[About this exercise] Your job with the data below is to output exactly the lines from the one holding "Instruction: Open the Tools menu" down to the one holding "Click the Xbox", both included, and no others.

[Exercise input]
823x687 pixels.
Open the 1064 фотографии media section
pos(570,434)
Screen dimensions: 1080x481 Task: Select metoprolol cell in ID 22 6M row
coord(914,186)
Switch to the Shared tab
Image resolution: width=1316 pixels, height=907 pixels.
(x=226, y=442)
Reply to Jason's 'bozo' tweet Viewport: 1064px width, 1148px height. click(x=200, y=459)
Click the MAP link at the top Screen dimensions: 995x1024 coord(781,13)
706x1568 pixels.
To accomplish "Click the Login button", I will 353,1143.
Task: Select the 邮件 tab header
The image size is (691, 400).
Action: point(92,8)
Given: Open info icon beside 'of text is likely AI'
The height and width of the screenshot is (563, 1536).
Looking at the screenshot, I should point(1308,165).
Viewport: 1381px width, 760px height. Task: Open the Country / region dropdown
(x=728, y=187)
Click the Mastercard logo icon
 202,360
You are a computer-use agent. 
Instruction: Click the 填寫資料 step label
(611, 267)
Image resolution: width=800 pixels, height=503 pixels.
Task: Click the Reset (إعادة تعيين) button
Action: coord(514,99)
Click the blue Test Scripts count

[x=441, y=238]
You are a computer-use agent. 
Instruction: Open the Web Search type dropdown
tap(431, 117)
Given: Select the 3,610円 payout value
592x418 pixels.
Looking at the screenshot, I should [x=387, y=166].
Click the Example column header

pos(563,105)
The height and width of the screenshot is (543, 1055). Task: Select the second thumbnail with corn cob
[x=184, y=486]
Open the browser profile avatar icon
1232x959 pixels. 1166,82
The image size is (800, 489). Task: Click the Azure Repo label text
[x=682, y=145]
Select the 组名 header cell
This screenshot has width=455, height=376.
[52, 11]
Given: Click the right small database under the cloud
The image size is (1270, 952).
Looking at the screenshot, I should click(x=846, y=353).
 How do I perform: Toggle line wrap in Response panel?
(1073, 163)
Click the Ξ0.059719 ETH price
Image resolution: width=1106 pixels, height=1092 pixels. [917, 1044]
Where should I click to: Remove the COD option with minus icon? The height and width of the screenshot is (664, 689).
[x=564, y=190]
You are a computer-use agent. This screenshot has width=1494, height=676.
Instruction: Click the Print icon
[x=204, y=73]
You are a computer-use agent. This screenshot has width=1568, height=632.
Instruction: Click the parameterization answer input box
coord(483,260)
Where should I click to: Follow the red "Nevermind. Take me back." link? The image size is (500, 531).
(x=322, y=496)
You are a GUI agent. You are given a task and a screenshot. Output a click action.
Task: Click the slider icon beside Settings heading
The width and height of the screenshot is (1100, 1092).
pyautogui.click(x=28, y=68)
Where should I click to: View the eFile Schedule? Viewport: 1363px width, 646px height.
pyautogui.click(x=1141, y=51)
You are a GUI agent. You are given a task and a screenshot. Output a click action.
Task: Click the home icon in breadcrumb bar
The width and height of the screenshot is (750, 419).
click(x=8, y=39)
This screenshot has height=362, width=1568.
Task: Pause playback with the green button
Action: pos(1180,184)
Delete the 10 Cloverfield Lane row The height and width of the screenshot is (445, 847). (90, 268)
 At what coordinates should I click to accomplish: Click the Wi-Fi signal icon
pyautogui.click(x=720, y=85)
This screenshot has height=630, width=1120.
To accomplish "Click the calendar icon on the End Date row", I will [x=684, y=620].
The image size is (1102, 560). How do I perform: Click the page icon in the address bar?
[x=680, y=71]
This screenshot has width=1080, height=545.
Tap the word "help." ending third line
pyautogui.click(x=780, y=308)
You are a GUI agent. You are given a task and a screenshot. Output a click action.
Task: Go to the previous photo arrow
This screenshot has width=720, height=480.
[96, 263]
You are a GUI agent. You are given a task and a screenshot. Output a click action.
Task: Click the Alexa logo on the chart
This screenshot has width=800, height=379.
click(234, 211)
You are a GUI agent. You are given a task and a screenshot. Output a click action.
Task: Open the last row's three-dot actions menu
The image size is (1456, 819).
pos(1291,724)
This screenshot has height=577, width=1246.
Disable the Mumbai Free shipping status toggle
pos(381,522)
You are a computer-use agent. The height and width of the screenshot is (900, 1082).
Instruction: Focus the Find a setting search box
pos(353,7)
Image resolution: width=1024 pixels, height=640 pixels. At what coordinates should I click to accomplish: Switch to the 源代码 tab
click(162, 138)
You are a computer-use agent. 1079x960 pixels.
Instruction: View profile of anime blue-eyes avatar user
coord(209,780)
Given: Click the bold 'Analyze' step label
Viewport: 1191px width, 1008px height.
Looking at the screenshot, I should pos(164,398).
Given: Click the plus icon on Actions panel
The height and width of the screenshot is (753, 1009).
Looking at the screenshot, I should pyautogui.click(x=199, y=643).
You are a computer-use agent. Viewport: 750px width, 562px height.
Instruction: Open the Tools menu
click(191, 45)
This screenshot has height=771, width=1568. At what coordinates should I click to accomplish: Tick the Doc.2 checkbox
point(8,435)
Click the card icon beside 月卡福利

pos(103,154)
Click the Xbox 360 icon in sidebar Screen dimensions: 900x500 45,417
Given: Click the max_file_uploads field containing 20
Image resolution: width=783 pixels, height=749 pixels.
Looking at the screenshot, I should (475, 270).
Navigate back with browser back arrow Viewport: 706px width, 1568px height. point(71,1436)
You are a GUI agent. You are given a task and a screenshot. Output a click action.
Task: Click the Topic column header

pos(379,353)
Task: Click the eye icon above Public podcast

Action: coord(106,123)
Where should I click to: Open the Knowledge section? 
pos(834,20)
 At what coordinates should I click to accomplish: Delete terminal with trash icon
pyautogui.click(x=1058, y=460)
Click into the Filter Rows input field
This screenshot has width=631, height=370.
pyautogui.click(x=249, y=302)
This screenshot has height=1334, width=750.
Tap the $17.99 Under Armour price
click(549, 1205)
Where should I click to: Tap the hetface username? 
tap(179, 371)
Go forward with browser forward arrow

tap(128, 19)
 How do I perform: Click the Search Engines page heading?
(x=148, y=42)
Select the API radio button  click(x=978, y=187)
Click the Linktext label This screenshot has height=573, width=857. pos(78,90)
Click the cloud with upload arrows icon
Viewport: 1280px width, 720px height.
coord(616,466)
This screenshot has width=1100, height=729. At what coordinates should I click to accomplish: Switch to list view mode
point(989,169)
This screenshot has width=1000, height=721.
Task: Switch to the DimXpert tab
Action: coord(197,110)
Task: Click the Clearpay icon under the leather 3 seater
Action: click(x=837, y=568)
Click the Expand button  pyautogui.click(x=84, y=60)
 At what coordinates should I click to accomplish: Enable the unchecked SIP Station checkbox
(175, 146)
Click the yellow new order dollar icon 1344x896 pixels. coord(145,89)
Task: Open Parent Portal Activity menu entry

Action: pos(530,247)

[The completed task]
Instruction: Open the Tools menu
click(191, 45)
This screenshot has height=771, width=1568. At what coordinates should I click to accomplish: Tick the Doc.2 checkbox
point(8,435)
Click the card icon beside 月卡福利

pos(103,154)
Click the Xbox 360 icon in sidebar Screen dimensions: 900x500 45,417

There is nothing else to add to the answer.